### PROBLEM TO SOLVE
Transcribe the io_uring patch reply word for word, between "In-Reply-To: <20251104162123.1086035-5-ming.lei@redhat.com>" and "implementations import buffers.", inclusive.

### EXCERPTED PASSAGE
___
From: Caleb Sander Mateos <csander@purestorage.com>
To: Ming Lei <ming.lei@redhat.com>
Cc: Jens Axboe <axboe@kernel.dk>,
io-uring@vger.kernel.org, Akilesh Kailash <akailash@google.com>,
bpf@vger.kernel.org, Alexei Starovoitov <ast@kernel.org>
Subject: Re: [PATCH 4/5] io_uring: bpf: add buffer support for IORING_OP_BPF
Date: Tue, 30 Dec 2025 20:42:11 -0500 [thread overview]
Message-ID: <CADUfDZqUbJz_05m63-p4Q7XpsM1V6f4oGMCaKmPcE_wzNJvNqA@mail.gmail.com> (raw)
In-Reply-To: <20251104162123.1086035-5-ming.lei@redhat.com>
On Tue, Nov 4, 2025 at 8:22 AM Ming Lei <ming.lei@redhat.com> wrote:
>
> Add support for passing 0-2 buffers to BPF operations through
> IORING_OP_BPF. Buffer types are encoded in sqe->bpf_op_flags
> using dedicated 3-bit fields for each buffer.
I agree the 2 buffer limit seems a bit restrictive, and it would make
more sense to expose kfuncs to import plain and fixed buffers. Then
the BPF program could decide what buffers to import based on the SQE,
BPF maps, etc. This would be analogous to how uring_cmd
implementations import buffers.
___
### PROVIDED INFORMATION
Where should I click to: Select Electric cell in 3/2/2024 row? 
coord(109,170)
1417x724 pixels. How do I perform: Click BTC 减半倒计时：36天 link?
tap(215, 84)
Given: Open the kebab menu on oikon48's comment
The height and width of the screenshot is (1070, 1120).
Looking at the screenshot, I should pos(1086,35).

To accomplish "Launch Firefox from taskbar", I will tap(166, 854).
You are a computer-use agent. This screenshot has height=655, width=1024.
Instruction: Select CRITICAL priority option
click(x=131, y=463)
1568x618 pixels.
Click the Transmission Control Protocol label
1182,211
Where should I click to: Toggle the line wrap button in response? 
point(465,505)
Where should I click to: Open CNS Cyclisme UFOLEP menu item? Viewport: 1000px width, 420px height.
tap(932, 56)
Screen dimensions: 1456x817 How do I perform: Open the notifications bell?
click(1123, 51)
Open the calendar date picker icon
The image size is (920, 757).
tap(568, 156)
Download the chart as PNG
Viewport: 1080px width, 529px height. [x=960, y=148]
___
### REPLY
In-Reply-To: <20251104162123.1086035-5-ming.lei@redhat.com>
On Tue, Nov 4, 2025 at 8:22 AM Ming Lei <ming.lei@redhat.com> wrote:
>
> Add support for passing 0-2 buffers to BPF operations through
> IORING_OP_BPF. Buffer types are encoded in sqe->bpf_op_flags
> using dedicated 3-bit fields for each buffer.
I agree the 2 buffer limit seems a bit restrictive, and it would make
more sense to expose kfuncs to import plain and fixed buffers. Then
the BPF program could decide what buffers to import based on the SQE,
BPF maps, etc. This would be analogous to how uring_cmd
implementations import buffers.